Les minorités absentes des lieux de pouvoir
Pour beaucoup, la diversité à Hollywood renvoie à une question de pouvoir et d’opportunités. Pour Spike Lee qui s'exprimait sur la chaîne ABC, rapporte Culturebox, «la "vraie bataille" de la diversité au cinéma et à la télévision ne se joue pas à l'Académie des Oscars mais "dans les bureaux des décideurs des studios de Hollywood et des chaînes télévisées"». «La vérité, c'est que nous ne sommes pas dans ces bureaux et jusqu'à ce que les minorités y soient, les nominés aux Oscars resteront blancs», conclut-il.

«Environ 87% des acteurs principaux, 87% des réalisateurs et 92% des scénaristes des 163 films en tête du box-office en 2014 sont blancs», d'après la nouvelle enquête du Bunche Center, citée par The Washington Post. «Par ailleurs, le nombre de personnes de couleur dans ces professions ont baissé de 4% entre 2014 et 2013».

Ces projets ont été validés par des responsables qui ont la même couleur de peau, poursuit le Washington Post. «Ce sont des Blancs qui dirigent les six plus grands studios d’Hollywood, à l’exception de Kevin Tsujihara, président de la Warner Bros. Et ce sont 39 hommes blancs, 15 femmes blanches et six personnes de couleur qui occupent des postes de responsabilité dans ces studios. Le journal, citant des membres de l'Académie des Oscars, conclut néanmoins: «Tous ces cadres prendraient moins leurs décisions en s’appuyant sur la couleur de la peau que par peur de parier sur la nouveauté».

Futur enjeu économique
Si nouveauté doit rimer avec diversité, l'audience est déjà prête et ne réclame que des héros qui lui ressemblent. Car les minorités restent encore invisibles dans le cinéma américain alors qu’elles constituent environ 40% de la population américaine. Selon l'édition 2016 de l'enquête du Buncher Center, les films qui ont les meilleurs retours sur investissement sont pourtant ceux dont le casting reflète la multiculturalité des Etats-Unis. En outre, la moitié des spectateurs les plus fréquents (qui vont au cinéma au moins une fois ou plus par mois) sont issues des minorités, selon les statistiques 2014 de la Motion Picture Association of America (la MPAA réunit les six plus grands studios américains). Ils ne représentent que 11% de la population mais ont acheté plus de la moitié des tickets vendus en 2014. Et les Latinos constituent le quart de ces spectateurs assidus contre 10% pour les Afro-Américains.

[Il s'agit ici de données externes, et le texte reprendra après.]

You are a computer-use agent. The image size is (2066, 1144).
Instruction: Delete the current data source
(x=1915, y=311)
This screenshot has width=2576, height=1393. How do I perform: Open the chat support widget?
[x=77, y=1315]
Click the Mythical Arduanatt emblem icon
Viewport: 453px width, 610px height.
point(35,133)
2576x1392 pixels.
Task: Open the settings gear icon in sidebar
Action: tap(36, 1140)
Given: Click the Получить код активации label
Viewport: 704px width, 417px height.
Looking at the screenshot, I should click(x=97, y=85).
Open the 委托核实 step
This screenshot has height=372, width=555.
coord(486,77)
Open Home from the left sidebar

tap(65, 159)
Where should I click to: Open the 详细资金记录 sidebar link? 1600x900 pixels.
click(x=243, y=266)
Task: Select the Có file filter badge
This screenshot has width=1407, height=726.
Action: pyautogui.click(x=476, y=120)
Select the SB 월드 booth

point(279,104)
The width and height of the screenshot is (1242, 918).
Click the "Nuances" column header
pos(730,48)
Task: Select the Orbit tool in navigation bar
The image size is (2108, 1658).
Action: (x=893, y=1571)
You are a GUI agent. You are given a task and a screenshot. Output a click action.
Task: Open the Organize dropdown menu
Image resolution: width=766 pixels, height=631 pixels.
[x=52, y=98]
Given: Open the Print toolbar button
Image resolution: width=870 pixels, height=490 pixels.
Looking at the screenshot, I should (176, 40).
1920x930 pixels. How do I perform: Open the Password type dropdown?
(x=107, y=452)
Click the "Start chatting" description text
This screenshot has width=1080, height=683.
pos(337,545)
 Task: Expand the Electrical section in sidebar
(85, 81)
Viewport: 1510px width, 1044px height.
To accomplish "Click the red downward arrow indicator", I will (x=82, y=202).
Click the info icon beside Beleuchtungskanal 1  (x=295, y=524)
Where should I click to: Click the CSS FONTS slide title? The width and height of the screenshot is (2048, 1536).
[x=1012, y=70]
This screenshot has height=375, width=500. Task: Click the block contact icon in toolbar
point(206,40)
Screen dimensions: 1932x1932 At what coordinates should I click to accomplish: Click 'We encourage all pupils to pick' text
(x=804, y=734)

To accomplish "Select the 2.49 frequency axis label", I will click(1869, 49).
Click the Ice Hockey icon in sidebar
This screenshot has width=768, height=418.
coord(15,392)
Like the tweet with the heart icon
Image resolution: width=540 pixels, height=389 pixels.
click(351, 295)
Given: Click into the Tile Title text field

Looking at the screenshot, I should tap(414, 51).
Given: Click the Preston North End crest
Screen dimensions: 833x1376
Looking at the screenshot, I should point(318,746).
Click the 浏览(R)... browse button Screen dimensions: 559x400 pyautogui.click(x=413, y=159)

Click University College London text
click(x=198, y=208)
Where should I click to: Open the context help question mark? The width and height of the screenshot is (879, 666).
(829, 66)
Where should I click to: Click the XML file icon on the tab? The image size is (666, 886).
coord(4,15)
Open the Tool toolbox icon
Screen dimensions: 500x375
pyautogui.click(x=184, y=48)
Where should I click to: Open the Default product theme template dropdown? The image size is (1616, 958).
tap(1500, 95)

La communauté hispanophone est pourtant fortement négligée à Hollywood et à la télévision. Sur le petit écran, les Noirs sont sur-représentés en comparaison des Latinos, souligne le Hollywood diversity report 2015 du Bunche Center. En 2013, les personnages afro-américains représentaient 17,4% de l’échantillon examiné alors que leur proportion était de 13,2% dans la population américaine. Contrairement aux Latinos: 5,6% à la télévision contre 17,1% dans les données démographiques. 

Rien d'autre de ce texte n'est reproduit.